The time it will take the rabbit is:

$\frac{9m}{2,78m\cdot {s}^{-1}}=3,24s$

e) Although the rabbit will take slightly longer than the car to cross the freeway, the rabbit will reach the far lane in$\frac{6}{2},78=2,14s$ and so in the time it takes to cross the final lane the car will hit the rabbit.

### Investigation 1: An exercise in safety

Divide into groups of 4 and perform the following investigation.

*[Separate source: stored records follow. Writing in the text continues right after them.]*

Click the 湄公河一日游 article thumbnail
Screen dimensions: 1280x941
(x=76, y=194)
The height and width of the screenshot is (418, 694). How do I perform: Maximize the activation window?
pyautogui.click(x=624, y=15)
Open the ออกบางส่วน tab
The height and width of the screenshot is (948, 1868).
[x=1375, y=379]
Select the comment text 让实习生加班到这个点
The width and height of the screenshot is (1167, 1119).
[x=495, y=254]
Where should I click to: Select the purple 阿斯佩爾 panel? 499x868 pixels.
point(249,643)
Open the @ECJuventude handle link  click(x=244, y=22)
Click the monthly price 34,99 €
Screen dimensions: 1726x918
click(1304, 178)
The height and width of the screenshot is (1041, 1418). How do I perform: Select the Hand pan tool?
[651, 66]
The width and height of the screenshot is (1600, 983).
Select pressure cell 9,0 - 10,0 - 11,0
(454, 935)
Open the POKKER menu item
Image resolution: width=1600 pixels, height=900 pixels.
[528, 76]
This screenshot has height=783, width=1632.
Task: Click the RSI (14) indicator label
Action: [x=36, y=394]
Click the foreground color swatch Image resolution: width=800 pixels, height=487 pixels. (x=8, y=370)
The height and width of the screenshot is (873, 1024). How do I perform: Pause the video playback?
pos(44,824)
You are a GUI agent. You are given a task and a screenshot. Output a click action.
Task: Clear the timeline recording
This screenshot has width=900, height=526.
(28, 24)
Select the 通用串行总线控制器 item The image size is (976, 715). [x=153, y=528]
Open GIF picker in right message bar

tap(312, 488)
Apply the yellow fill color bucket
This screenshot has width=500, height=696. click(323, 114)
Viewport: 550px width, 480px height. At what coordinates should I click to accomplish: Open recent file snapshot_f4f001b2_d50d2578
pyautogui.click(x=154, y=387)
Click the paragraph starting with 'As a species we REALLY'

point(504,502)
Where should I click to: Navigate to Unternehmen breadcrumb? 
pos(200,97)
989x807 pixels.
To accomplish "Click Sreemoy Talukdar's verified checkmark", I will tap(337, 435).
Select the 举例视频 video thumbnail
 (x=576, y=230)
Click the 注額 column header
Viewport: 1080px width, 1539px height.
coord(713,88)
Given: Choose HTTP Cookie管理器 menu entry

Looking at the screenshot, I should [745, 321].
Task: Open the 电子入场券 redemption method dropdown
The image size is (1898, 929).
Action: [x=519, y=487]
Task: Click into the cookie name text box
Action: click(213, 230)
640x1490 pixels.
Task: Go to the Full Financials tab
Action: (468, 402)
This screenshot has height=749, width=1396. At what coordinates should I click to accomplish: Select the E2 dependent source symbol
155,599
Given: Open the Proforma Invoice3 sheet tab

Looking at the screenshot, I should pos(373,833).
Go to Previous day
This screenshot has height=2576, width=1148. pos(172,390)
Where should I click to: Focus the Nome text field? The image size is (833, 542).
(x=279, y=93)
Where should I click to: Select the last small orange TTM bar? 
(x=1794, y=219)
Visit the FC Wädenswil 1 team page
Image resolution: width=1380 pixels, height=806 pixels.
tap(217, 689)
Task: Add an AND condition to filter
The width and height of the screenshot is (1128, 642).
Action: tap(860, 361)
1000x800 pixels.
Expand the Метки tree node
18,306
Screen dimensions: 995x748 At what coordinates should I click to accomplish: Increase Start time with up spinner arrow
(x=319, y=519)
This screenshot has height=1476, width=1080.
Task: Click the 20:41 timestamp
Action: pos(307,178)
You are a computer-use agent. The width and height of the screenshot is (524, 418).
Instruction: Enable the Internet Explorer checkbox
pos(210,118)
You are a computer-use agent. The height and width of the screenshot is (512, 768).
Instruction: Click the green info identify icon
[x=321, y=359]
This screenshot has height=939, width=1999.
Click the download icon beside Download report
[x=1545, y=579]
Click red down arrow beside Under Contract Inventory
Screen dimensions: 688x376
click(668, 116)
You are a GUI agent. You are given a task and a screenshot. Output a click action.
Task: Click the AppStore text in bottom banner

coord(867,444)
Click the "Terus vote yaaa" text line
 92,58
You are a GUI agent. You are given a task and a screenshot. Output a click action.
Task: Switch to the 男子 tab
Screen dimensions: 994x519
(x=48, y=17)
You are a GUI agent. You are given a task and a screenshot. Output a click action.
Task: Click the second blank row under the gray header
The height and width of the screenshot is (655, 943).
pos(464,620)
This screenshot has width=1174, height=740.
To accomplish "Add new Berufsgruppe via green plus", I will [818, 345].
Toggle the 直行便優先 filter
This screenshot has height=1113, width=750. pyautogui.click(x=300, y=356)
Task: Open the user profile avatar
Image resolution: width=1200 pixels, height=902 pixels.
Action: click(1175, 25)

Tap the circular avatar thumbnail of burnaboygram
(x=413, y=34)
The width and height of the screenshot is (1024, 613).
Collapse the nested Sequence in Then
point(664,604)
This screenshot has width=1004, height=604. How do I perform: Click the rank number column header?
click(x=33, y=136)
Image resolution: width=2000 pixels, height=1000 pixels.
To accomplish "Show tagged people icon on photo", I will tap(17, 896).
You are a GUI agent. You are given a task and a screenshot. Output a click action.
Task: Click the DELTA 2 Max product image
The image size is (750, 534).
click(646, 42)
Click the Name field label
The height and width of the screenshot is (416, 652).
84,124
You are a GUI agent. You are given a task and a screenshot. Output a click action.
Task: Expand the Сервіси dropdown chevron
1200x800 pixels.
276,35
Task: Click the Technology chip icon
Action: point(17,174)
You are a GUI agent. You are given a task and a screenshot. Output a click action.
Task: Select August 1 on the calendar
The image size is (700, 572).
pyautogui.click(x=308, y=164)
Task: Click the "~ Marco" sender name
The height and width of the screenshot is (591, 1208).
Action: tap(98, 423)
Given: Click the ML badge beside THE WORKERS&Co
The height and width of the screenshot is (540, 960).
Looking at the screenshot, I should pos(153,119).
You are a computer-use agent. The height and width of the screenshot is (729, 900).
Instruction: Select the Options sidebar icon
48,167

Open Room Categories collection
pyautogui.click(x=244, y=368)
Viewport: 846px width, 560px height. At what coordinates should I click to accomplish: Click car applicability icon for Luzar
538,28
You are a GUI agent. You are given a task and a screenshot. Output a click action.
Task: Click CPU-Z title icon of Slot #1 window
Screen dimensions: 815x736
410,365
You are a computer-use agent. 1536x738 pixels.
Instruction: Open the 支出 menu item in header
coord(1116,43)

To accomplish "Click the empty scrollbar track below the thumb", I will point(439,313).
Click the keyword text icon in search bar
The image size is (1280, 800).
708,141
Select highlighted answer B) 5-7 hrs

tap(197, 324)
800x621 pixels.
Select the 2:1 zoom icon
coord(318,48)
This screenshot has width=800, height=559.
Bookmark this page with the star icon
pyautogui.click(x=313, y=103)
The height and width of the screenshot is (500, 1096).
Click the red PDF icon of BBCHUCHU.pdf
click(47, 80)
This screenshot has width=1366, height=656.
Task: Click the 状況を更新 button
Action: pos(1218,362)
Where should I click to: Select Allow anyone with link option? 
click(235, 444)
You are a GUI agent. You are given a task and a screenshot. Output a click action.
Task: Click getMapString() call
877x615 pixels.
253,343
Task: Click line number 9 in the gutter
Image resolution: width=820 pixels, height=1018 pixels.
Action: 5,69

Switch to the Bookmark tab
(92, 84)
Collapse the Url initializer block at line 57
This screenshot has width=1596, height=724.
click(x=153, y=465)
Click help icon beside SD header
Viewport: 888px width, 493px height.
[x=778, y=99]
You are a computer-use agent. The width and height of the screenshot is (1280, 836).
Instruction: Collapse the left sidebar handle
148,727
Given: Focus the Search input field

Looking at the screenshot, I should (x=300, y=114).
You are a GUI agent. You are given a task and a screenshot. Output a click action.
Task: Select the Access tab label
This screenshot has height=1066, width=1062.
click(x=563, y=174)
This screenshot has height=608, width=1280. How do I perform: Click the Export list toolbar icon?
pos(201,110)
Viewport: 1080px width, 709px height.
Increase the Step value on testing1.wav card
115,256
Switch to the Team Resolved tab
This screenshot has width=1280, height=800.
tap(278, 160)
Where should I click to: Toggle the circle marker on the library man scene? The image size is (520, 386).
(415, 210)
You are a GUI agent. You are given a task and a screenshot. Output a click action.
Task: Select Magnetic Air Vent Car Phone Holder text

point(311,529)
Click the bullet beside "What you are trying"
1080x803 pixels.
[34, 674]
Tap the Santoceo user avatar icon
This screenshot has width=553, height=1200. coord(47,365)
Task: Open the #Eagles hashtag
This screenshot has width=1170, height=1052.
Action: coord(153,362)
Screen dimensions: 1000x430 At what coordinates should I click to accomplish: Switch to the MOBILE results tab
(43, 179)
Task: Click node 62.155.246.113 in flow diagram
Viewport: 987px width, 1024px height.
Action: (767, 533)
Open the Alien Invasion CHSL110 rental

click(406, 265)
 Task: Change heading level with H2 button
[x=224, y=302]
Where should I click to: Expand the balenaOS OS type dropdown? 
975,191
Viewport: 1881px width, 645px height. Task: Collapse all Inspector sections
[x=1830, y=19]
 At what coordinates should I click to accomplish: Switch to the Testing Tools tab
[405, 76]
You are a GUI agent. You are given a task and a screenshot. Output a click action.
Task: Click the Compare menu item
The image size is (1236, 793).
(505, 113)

Each group will be performing the same investigation, but the aim for each group will be different.

1. Choose an aim for your investigation from the following list and formulate a hypothesis:

• Do cars travel at the correct speed limit?

• Is is safe to cross the road outside of a pedestrian crossing?

• Does the colour of your car determine the speed you are travelling at?

• Any other relevant question that you would like to investigate.

2. On a road that you often cross, measure out 50 m along a straight section, far away from traffic lights or intersections.

3. Use a stopwatch to record the time each of 20 cars take to travel the 50 m section you measured.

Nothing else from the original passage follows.